A tachymetric anti-aircraft fire control system generates target position, speed, direction, and rate of target range change, by computing these parameters directly from measured data.
The target's range, height and observed bearing data are fed into a computer which uses the measured change in range, height and bearing from successive observations of the target to compute the true range, direction, speed and rate of climb or descent of the target. The computer then calculates the required elevation and bearing of the AA guns to hit the target based upon its predicted movement.

The computers were at first entirely mechanical analog computers utilizing gears and levers to physically perform the calculations of protractors and slide rules, using moving graph charts and markers to provide an estimate of speed and position. Variation of target position over time was accomplished with constant-drive motors to run the mechanical simulation.

The term tachymetric should more properly be spelled as "tachometric" which comes from the Greek "takhos" = speed, and "metric" = measure, hence tachometric, to measure speed.

An alternative, non-tachometric, gonometric method of AA prediction is for specially trained observers to estimate the course and speed of the target manually and feed these estimates, along with the measured bearing and range data, into the AA fire control computer which then generates change of bearing rate and change of range data, and passes them back to the observer, typically by a "follow the pointer", indicator of predicted target elevation and bearing or by remote power control of the observer's optical instruments. The observer then corrects the estimate, creating a feedback loop, by comparing the observed target motion against the computer generated motion of his optical sights. When the sights stay on the target, the estimated speed, range, and change of rate data can be considered correct.

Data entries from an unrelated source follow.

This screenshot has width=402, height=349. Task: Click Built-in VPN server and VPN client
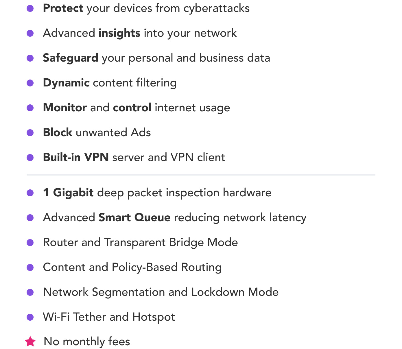click(x=134, y=157)
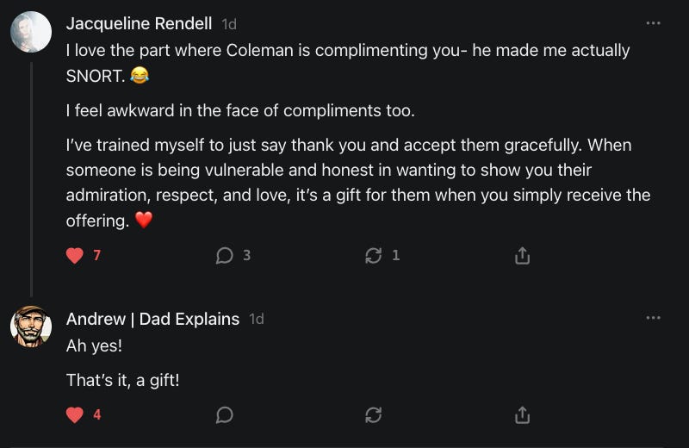Viewport: 689px width, 448px height.
Task: Open more options for Andrew's reply
Action: click(653, 318)
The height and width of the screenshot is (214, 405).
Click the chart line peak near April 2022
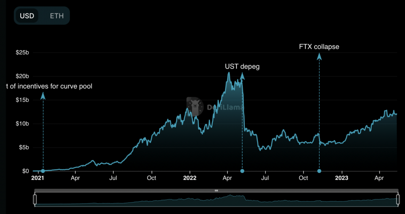tap(228, 73)
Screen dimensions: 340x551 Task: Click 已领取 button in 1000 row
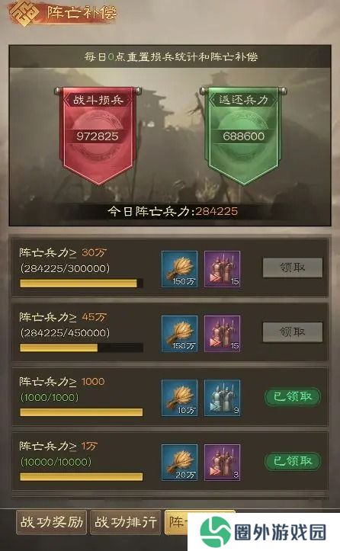coord(293,397)
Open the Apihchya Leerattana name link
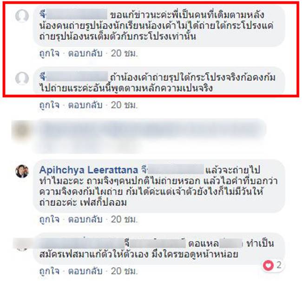This screenshot has width=302, height=281. (89, 170)
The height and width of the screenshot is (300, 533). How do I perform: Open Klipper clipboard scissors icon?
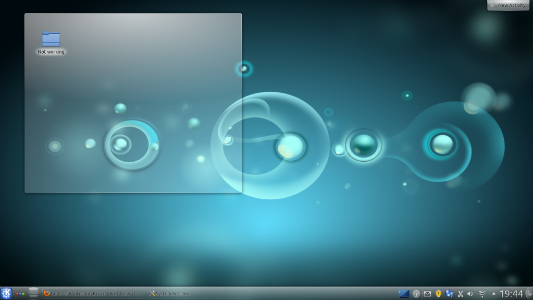460,294
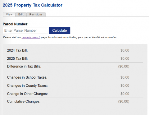Click the Change in Other Charges label
This screenshot has width=149, height=115.
27,94
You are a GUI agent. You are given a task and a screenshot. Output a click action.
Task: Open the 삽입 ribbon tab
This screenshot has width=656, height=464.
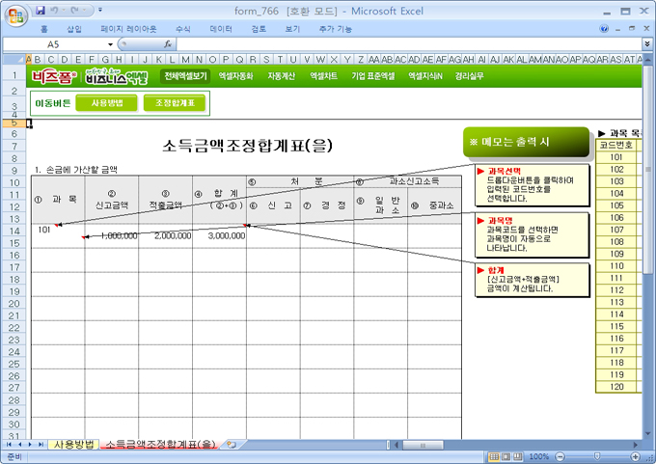[74, 29]
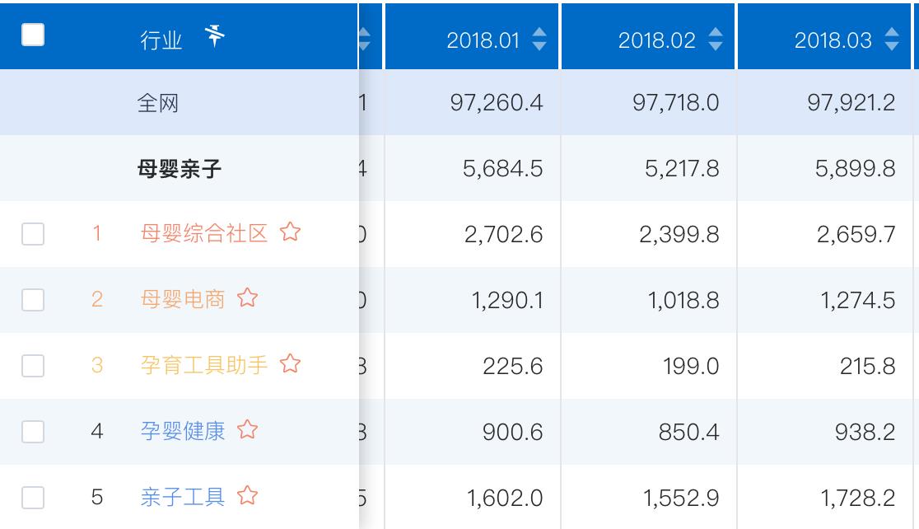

An example of tachometric AA fire control would be the USN Mk 37 system. The early RN High Angle Control System (HACS) I through IV and the early Fuze Keeping Clock (FKC) were examples of non-tachometric systems.

By 1940 the RN was adding a Gyro Rate Unit (GRU) which fed bearing and elevation data to a Gyro Rate Unit Box computer (GRUB), which also received ranging data to calculate target speed and direction directly, and this tachometric data was then fed directly to the HACS fire control computer, converting the HACS into a tachometric system.